For the backpropagation algorithm we also need to compute, at each layer, the weighted sum z (inputs to activation), the activation a, and the partial derivative d of the error relative to z.

We define a version of the backpropagation algorithm working "on line", processing a single training sample (x,y) at a time, and updating the nework parameters at each iteration.
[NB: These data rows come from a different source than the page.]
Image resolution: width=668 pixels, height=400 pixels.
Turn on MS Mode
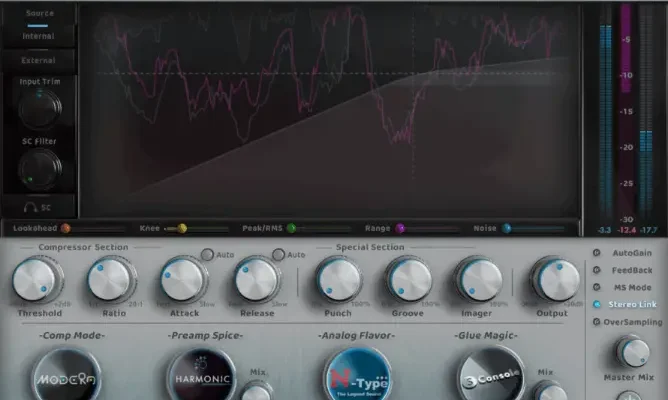[599, 287]
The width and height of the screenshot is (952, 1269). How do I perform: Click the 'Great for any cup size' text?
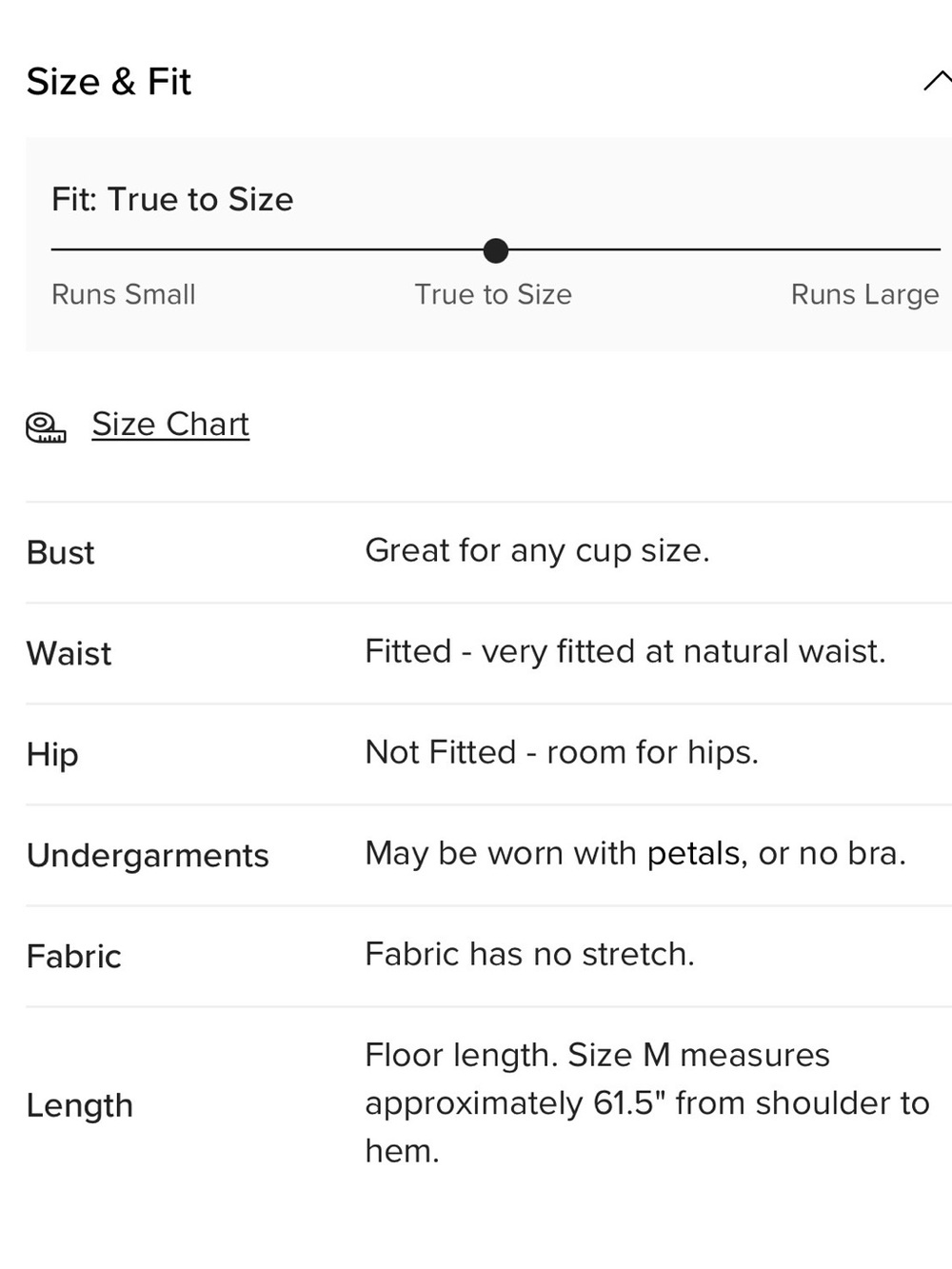point(537,551)
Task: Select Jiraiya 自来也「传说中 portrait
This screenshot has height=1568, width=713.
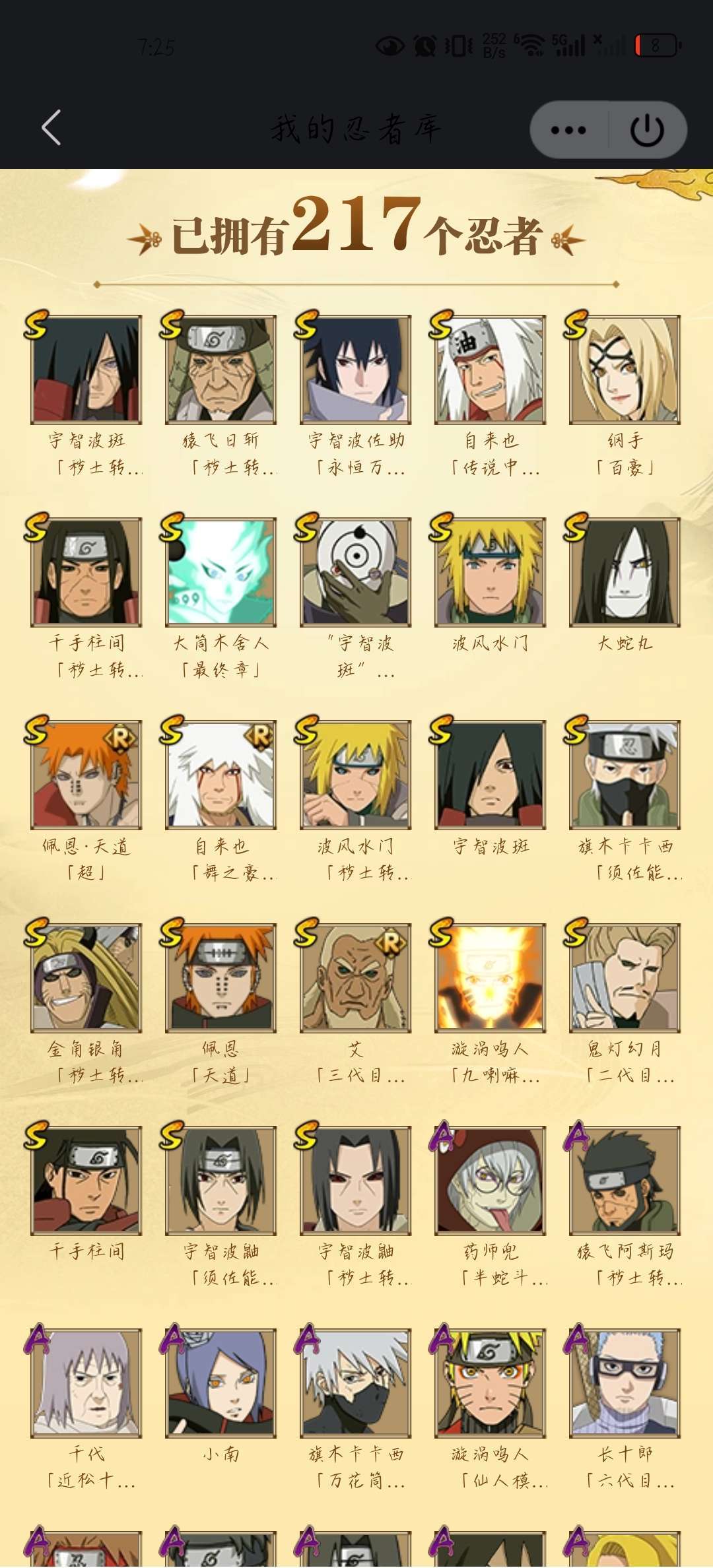Action: point(491,370)
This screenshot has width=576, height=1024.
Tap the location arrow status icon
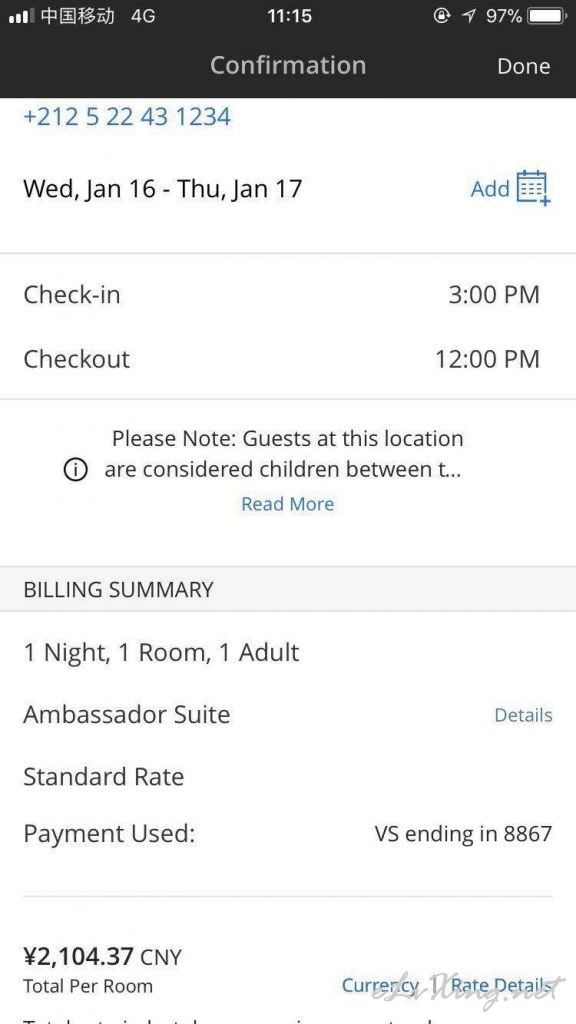point(469,16)
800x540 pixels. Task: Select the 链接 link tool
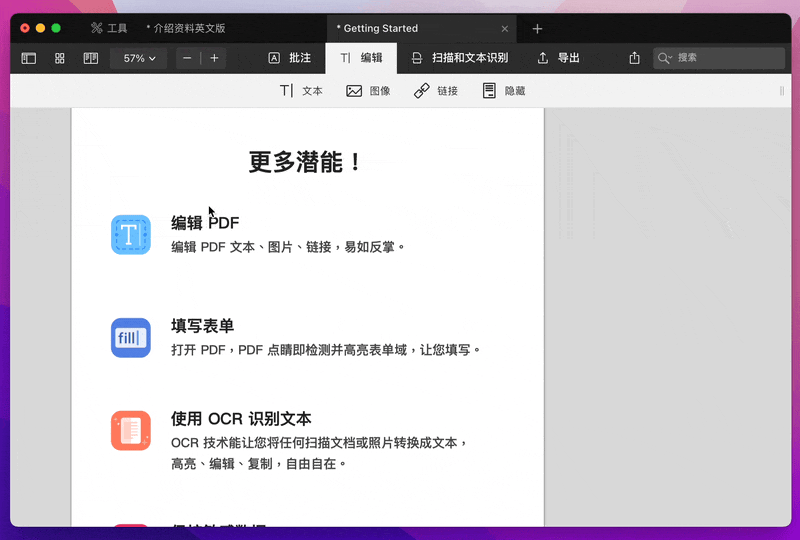tap(436, 91)
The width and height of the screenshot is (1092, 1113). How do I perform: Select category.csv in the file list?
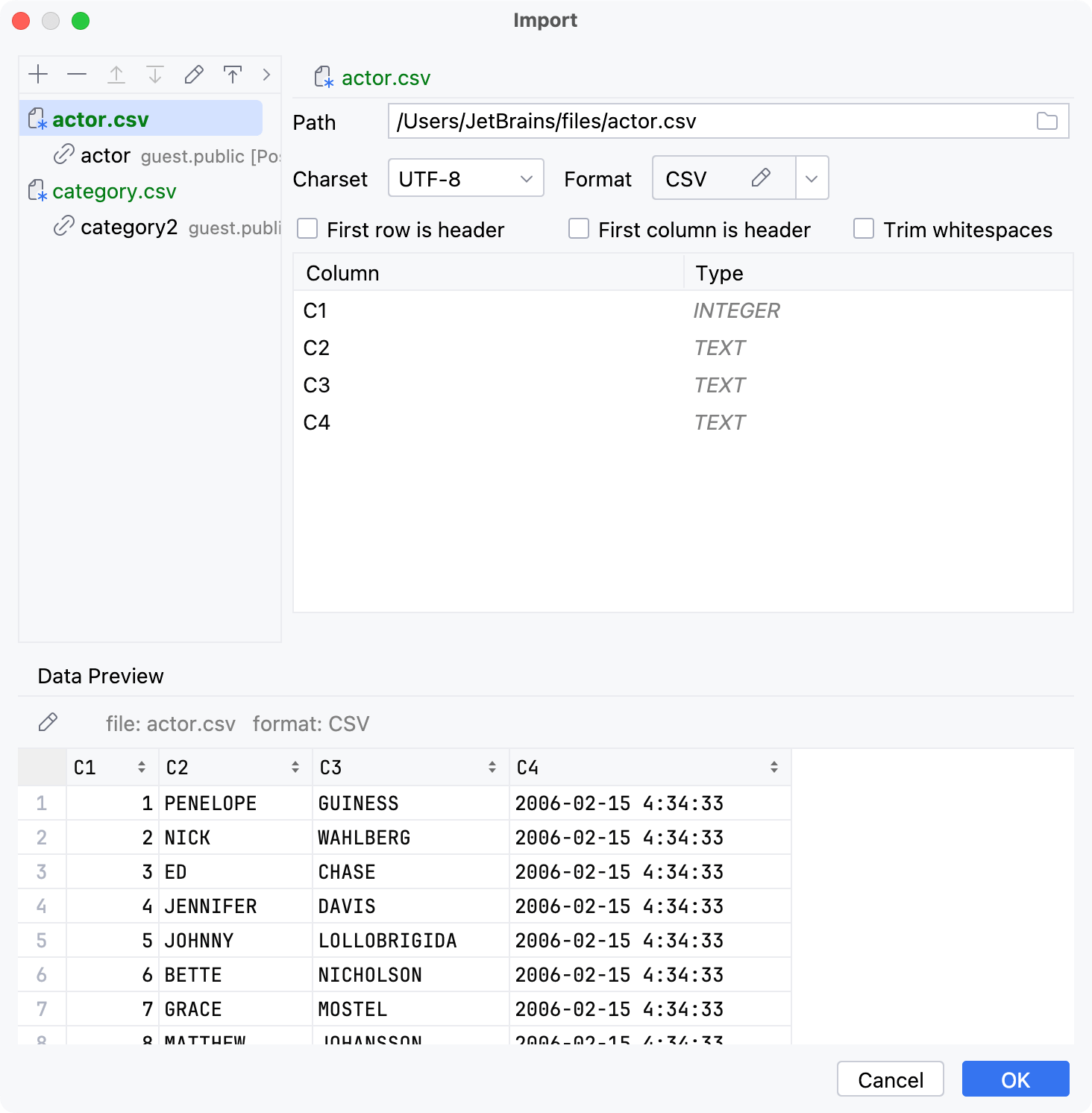tap(113, 191)
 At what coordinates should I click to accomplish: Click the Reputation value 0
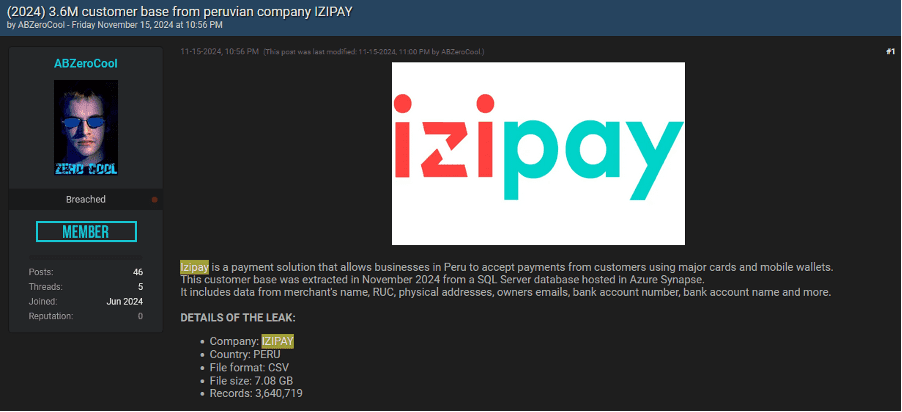coord(140,316)
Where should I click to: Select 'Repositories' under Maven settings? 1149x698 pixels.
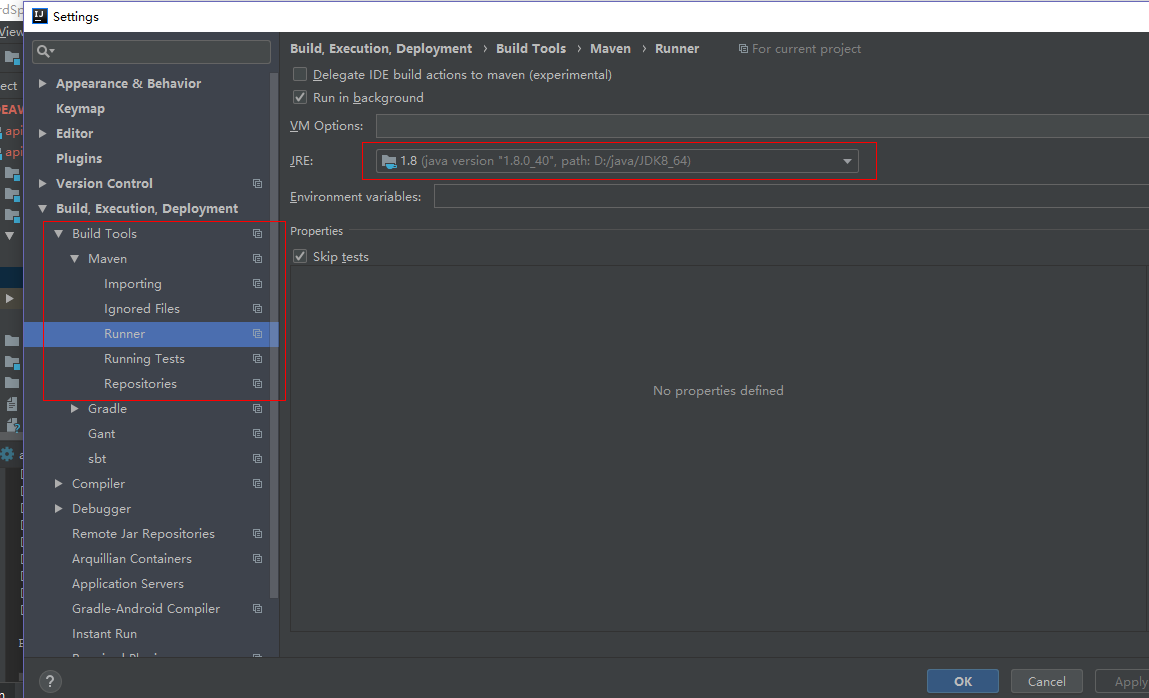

The backpropagation function also return the current error relative to (x,y).

An epoch, is a full pass of the error update on all training data; it returns the cumulative error on all data.

In [ ]:
##############################################
# training - on line, one input data at a time
##############################################

mu = 1

z,a,d=[],[],[]

for i in range(0,l): 
  a.append(np.zeros(dim[i]))

for i in range(1,l):
  z.append(np.zeros(dim[i]))
  d.append(np.zeros(dim[i]))

def update(x,y):
  #input                
  a[0] = x
  #feed forward
  for i in range(0,l-1):
    z[i] = np.dot(a[i],w[i])+b[i]
    a[i+1] = np.vectorize(activate)(z[i])
  #output error
  d[l-2] = (y - a[l-1])*np.vectorize(actderiv)(z[l-2])
  #back propagation
  for i in range(l-3,-1,-1):
    d[i]=np.dot(w[i+1],d[i+1])*np.vectorize(actderiv)(z[i])
  #updating
  for i in range(0,l-1):
    for k in range (0,dim[i+1]):
      for j in range (0,dim[i]):
        w[i][j,k] = w[i][j,k] + mu*a[i][j]*d[i][k]
      b[i][k] = b[i][k] + mu*d[i][k]
    if False:
      print("d[%i] = %s" % (i,(d[i],)))
      print("b[%i] = %s" % (i,(b[i],)))
  #print("error = {}".format(np.sum((y-a[l-1])**2)))  
  return np.sum((y-a[l-1])**2)

def epoch(data):
    e = 0
    for (x,y) in data:
      e += update(x,y)
    return e

Now we define same data and fit the network over them.

We want to define a simple example of autoencoder, taking in input a one-hot representation of the numbers between 0 and 7, and trying to compress them to a boolean internal representation on 3 bits.

In [ ]:
X = [[1,0,0,0,0,0,0,0],
     [0,1,0,0,0,0,0,0],
     [0,0,1,0,0,0,0,0],
     [0,0,0,1,0,0,0,0],
     [0,0,0,0,1,0,0,0],
     [0,0,0,0,0,1,0,0],
     [0,0,0,0,0,0,1,0],
     [0,0,0,0,0,0,0,1]]

def data(): return zip(X,X)  

final_error = .002
dist = epoch(data()) 

while dist > final_error:
  print("distance= %f" % dist)
  dist = epoch(data())

print("distance= %f" % dist)
for x in X:
  print("input = %s" % (x,))
  a[0] = x
  #feed forward
  for i in range(0,l-2):
    z[i] = np.dot(a[i],w[i])+b[i]
    a[i+1] = np.vectorize(activate)(z[i])
  print("hidden level = %s" % (a[i+1],))
  z[l-2] = np.dot(a[l-2],w[l-2])+b[l-2]
  a[l-1] = np.vectorize(activate)(z[l-2])
  #print("output = %s" % (a[l-1],))
distance= 0.002000
input = [1, 0, 0, 0, 0, 0, 0, 0]
hidden level = [0.02 0.   0.64]
input = [0, 1, 0, 0, 0, 0, 0, 0]
hidden level = [0.98 0.03 1.  ]
input = [0, 0, 1, 0, 0, 0, 0, 0]
hidden level = [0.  0.7 1. ]
input = [0, 0, 0, 1, 0, 0, 0, 0]
hidden level = [0.99 0.01 0.12]
input = [0, 0, 0, 0, 1, 0, 0, 0]
hidden level = [0.98 0.95 0.  ]
input = [0, 0, 0, 0, 0, 1, 0, 0]
hidden level = [0.99 1.   0.99]
input = [0, 0, 0, 0, 0, 0, 1, 0]
hidden level = [0.01 0.99 0.21]
input = [0, 0, 0, 0, 0, 0, 0, 1]
hidden level = [0.07 0.19 0.  ]

Exercises.

  1. change the specification of the network to allow a different activation function for each layer;
  2. modify the backpropagation algorithm to work on a minibatch of samples.